The term “factoring” refers to the purchase of receivables against payment. Factoring is usually divided into non-recourse and recourse factoring.
In the case of non-recourse factoring, the factoring company buys up receivables from companies, which these companies have in relation to their respective customers. The factoring company assumes the risk that the receivables will default (so-called default risk). For private law purposes, this constitutes a purchase of rights.
In the case of recourse factoring, the receivables are also transferred to the factoring company, but the factoring company does not assume the default risk. The factoring company can take recourse to the company in case there is a default regarding the purchased receivables. For private law purposes, this constitutes a loan agreement.
This classification has a variety of financial consequences (i.e. on the balance sheet) as well as under private law. However, this is not relevant for the question of factoring licences.

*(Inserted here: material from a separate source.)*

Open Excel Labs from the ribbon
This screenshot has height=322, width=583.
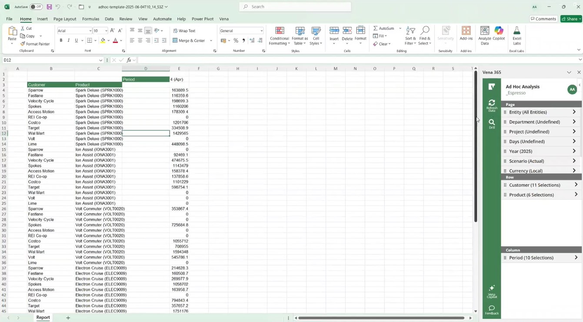[516, 36]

Depending on its structure, factoring business may require licence under the German Payment Services Supervision Act (ZAG) or the German Banking Act (KWG). This is because factoring is considered a financial service pursuant to S. 1 para. 1a No. 9 KWG and also a payment service pursuant to S. 1 para. 1 sentence 2 No. 6 ZAG (money remittance business). BaFin considers there to be money remittance business if the service, from an economic point of view, is aimed at payment processing and not at the financing of the contractual partner. In the latter case, the factoring company requires a factoring licence under the ZAG. If, on the other hand, the financing function is the main focus of the transaction, a factoring licence is required under the KWG.